1、培養液：1：1 混合的DMEM / F12 培養液，添加終濃度為10%小牛血清（FCS）、100IU/ml 青霉素、100μg/ml 鏈霉素。

2、消化液：胰酶（效價為1：250） 0.08%、膠原酶II（活力為150U/mg） 0.05% ，用pH 7.2-7.8 的D-Hanks溶液配制，-20 ℃保存。

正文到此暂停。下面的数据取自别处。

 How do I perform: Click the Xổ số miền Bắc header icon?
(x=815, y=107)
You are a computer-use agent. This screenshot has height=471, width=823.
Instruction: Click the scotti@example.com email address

3、D-Hanks溶液（pH 7.2-7.8）：KCl 0.4 g 、KH2PO4 0.06 g 、NaCl 8.00g 、NaHCO3 0.35 g 、Na 2HPO4•7H2O  0.09 g 、酚紅 0.01 g 1L。

三、實驗步驟

取生后1-4d的乳鼠，用75%乙醇消毒皮膚，再用大頭針固定乳鼠的頭及四肢，剪開胸部皮膚，用75%乙醇消毒皮下組織，更換鑷子及剪刀，開胸取出心臟，將心臟放入盛有D-Hanks溶液的平皿（或青霉素瓶）中，剪去心房，剪開心室，用D-Hanks溶液沖洗三次，去除殘留積血后，將心臟剪成1mm3 大小的碎片，再將心臟碎片轉移至離心管中，加5ml左右消化液，37℃消化5 min，自然沉淀，棄上清，再加5ml左右消化液，37℃消化20min（每隔2min振搖幾下），用吸管吹打1min 后，將未消化*的心臟碎片吸出至另一離心管中，加入2ml冷的培養液終止消化，1000 rpm 5min ，棄上清，沉淀中加入D-Hanks溶液2ml， 1500 rpm 10min ，棄上清，沉淀中加入培養液2ml，用吸管吹打制成細胞懸液。上述未消化*的心臟碎片補加5ml左右消化液后繼續消化，同樣操作，合并細胞懸液后放入培養瓶中m二氧化碳培養箱中（37℃ 5%CO2）培養。 

四、培養結果

在二氧化碳培養箱中（37℃ 5%CO2）培養24 h后可見搏動的單層心肌細胞。